Today, I continue to enjoy biking as an adult. CYCLE Kids offers an opportunity for kids to learn about what it means to live an active lifestyle, while also learning about proper nutrition. Along with being a fun and engaging activity for kids, learning to ride a bike can build confidence and positive self-esteem; helping children make good life choices and focus better in the classroom. As a clinical Social Worker, working in a the mental health field, I believe in the importance of leading active, balanced lifestyles to support health and wellbeing. I love the idea of supporting children to gain insight into how to take care of their emotional and physical health, all while having a little fun :)

For pre-fueling, Heather chooses snacks like peanut butter and a banana or yogurt and nutella. She also eats for protein pancakes with maple syrup and chocolate milk. One of her favorite post training meals is this Tuna Taco recipe from Food and Wine.

Again, I’m in full support of Heather’s pre and post run choices. She pairs that ever popular banana with protein and other carbs. Chocolate milk is the best natural beverage for post fueling any workout. The protein, carbs and palatability of the cool milk and the liquid giving your muscles the glycogen it has just lost is key. Opting for the protein source post run as tuna is awesome as are the corn tortillas as more post race fuel.

Heather (1)

Thanks to these amazing women for sharing their reasons for running today. We are with you both all the way! Run like the wind!

Robyn’s Monthly Morsel

Pepper SmallEating your fruits and veggies is a great thing despite nonsensical ‘reports’.
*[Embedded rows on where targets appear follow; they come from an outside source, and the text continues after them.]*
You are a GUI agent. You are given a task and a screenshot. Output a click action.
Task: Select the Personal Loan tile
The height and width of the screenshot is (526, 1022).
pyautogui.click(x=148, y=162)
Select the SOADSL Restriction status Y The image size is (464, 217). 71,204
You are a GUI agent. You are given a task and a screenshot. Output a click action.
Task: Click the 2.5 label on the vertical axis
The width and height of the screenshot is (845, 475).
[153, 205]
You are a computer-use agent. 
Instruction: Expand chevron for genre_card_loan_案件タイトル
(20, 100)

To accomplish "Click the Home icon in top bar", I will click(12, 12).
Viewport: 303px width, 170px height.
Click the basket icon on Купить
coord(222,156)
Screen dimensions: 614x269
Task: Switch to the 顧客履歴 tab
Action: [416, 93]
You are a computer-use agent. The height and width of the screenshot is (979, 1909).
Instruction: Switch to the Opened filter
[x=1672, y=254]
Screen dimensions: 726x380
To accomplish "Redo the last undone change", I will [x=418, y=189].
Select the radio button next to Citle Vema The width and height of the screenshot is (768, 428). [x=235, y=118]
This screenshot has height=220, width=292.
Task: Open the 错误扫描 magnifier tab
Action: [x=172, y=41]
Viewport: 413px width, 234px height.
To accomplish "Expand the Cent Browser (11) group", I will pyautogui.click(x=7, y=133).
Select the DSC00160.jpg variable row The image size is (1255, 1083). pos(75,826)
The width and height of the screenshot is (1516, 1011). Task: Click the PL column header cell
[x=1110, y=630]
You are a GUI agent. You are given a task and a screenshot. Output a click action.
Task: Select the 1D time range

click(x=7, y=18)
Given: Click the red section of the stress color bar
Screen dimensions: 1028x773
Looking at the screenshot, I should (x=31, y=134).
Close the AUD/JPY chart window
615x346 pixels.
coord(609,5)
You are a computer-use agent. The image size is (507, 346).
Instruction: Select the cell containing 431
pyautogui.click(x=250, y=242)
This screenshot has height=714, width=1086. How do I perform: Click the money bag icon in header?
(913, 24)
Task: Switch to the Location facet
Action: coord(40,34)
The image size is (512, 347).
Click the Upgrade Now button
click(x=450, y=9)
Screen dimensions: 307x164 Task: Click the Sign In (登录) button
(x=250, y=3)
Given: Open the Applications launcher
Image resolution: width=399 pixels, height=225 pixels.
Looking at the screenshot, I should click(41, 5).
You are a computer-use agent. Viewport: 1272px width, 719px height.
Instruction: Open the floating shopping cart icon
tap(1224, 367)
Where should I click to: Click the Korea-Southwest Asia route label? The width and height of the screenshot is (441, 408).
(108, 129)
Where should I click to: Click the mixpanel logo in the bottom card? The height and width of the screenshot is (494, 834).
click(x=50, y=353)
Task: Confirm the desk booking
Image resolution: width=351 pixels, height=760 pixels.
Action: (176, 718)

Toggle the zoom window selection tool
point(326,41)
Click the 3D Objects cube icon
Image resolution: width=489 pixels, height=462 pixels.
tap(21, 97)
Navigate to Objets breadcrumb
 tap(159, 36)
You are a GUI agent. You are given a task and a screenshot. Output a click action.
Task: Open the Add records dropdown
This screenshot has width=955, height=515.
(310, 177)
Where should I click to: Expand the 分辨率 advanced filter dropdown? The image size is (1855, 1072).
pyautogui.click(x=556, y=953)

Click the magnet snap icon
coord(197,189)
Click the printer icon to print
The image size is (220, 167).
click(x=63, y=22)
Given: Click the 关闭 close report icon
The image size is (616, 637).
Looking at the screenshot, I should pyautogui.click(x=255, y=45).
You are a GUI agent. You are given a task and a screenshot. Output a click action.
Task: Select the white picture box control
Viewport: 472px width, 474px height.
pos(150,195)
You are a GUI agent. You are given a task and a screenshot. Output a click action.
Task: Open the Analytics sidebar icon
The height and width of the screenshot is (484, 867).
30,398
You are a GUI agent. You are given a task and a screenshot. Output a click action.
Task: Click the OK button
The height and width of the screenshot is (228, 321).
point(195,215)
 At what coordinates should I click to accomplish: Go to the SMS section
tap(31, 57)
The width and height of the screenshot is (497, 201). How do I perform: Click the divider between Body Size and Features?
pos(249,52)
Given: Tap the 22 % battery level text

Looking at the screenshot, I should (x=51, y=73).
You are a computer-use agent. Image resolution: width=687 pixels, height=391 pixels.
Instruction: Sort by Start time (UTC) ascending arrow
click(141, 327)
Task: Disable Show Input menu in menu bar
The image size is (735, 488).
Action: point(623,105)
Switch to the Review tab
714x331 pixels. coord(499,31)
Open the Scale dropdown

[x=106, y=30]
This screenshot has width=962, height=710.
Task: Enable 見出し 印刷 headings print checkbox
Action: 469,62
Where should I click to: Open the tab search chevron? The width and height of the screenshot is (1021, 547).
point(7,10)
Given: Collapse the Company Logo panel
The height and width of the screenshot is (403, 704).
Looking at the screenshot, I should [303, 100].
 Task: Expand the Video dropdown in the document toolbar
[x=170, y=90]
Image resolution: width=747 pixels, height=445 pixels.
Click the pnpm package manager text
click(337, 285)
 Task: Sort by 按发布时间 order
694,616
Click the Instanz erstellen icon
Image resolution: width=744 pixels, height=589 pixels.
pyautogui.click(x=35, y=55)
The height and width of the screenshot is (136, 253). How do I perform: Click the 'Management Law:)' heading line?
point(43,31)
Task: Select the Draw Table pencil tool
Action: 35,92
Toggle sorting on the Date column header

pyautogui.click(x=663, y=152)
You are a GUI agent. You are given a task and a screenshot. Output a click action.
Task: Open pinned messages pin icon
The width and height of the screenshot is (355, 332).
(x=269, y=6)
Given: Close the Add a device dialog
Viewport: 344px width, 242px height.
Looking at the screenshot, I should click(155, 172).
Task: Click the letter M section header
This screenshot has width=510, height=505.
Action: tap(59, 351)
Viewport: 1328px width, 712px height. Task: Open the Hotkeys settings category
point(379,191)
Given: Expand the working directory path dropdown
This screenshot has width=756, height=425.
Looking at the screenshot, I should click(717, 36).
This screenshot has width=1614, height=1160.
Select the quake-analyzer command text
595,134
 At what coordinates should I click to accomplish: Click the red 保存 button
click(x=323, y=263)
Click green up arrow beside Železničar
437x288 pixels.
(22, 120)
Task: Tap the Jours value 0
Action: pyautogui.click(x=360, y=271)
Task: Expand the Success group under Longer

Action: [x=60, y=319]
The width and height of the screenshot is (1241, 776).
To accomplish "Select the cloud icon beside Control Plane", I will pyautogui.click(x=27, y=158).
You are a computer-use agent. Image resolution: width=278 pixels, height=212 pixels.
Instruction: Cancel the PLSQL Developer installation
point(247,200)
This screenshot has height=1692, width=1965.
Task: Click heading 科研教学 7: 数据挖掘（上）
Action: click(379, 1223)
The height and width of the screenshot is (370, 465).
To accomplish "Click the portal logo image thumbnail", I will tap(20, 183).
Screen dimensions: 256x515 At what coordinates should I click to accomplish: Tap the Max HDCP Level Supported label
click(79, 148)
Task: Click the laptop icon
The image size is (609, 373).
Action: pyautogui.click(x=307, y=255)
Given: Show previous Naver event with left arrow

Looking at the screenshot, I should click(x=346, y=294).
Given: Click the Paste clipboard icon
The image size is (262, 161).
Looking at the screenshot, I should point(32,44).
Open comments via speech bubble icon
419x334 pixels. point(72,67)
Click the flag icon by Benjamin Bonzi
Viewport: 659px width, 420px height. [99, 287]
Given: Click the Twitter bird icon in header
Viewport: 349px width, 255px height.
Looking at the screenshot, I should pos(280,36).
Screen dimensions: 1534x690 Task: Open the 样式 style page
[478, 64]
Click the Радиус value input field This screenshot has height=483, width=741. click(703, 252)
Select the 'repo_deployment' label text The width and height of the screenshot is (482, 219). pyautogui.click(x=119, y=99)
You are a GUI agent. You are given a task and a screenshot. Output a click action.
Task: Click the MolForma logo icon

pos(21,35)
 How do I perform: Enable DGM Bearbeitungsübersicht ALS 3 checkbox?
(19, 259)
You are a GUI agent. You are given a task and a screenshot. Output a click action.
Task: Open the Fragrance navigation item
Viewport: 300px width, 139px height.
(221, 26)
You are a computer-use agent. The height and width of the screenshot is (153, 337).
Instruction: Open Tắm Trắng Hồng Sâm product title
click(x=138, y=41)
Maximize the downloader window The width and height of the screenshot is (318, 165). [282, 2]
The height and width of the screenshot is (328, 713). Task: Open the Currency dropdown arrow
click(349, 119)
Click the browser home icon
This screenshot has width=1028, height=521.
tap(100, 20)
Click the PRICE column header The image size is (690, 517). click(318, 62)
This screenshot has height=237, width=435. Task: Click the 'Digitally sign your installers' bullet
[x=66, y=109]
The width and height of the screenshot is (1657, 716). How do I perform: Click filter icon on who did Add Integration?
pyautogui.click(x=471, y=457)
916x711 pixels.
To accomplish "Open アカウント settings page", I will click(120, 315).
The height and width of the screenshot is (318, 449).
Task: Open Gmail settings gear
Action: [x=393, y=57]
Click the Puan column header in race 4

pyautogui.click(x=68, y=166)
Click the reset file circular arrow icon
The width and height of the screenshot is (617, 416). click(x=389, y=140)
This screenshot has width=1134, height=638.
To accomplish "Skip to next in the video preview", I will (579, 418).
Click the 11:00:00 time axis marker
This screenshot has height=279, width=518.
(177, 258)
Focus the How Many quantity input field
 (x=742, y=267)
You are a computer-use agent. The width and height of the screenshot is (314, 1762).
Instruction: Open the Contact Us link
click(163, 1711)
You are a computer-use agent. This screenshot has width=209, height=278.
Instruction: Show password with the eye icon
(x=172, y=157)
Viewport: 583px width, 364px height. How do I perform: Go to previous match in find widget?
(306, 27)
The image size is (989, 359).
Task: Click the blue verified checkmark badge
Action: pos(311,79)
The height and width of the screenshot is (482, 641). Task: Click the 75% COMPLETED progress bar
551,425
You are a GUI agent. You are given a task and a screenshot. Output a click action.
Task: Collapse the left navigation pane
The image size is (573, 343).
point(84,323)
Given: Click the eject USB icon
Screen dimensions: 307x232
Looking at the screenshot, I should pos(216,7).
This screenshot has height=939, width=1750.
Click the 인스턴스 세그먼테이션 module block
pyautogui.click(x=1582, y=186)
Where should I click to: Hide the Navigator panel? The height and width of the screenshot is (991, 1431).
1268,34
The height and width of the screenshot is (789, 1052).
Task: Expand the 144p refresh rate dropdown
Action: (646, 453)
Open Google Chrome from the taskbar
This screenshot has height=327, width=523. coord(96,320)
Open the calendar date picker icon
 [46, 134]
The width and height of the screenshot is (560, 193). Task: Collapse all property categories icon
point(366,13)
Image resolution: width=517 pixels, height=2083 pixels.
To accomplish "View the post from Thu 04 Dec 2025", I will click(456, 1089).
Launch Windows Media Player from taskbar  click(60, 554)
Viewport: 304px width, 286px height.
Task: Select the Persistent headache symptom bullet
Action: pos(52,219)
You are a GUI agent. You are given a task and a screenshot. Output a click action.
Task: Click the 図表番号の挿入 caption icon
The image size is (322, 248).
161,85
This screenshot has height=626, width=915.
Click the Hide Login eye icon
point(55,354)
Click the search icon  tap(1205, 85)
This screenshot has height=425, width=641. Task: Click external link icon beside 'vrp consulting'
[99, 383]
About this time of year the Dirty Dozen  is published by a group called the Environmental Working Group (EWG).

Several clients this week came in and were extremely concerned about this report (as is the case every year – lots of fear mongering). I reached out to several colleagues for their responses to the Dirty Dozen and am greatly appreciative of these superstar science-based professionals for allowing me to share their nutrition science facts.

Kevin Folta is a Professor and Chairman of the Horticultural Sciences Department at the University of Florida and he wrote a piece you can find on the Dirty Dozen here.

Cara Harbstreet, MS, RD, LD also wrote a post which includes a link to Kevin’s (above) with her own opinions and includes an amazing recipe for Couscous with Pears and Gorgonzola.

I love Food Insight as it’s pure nutrition science facts. They wrote a piece you can find here, including information from Alyssa Ardolino, RD and Ali Webster, PhD.

Julie Lanford, MPH, RD, CSO, LDN also wrote a terrific blog about the Dirty Dozen in 2015 that is still pertinent.

Toby Amidor, MSN, RDN, CDN wrote her response as part of a three part series by Food Safety News.

Cara Rosenbloom, RD,  wrote a piece for the Washington Post.

Now if this isn’t enough evidence to convince you to eat your fruits and vegetables organic or conventional…. it’s still April, so April Fools!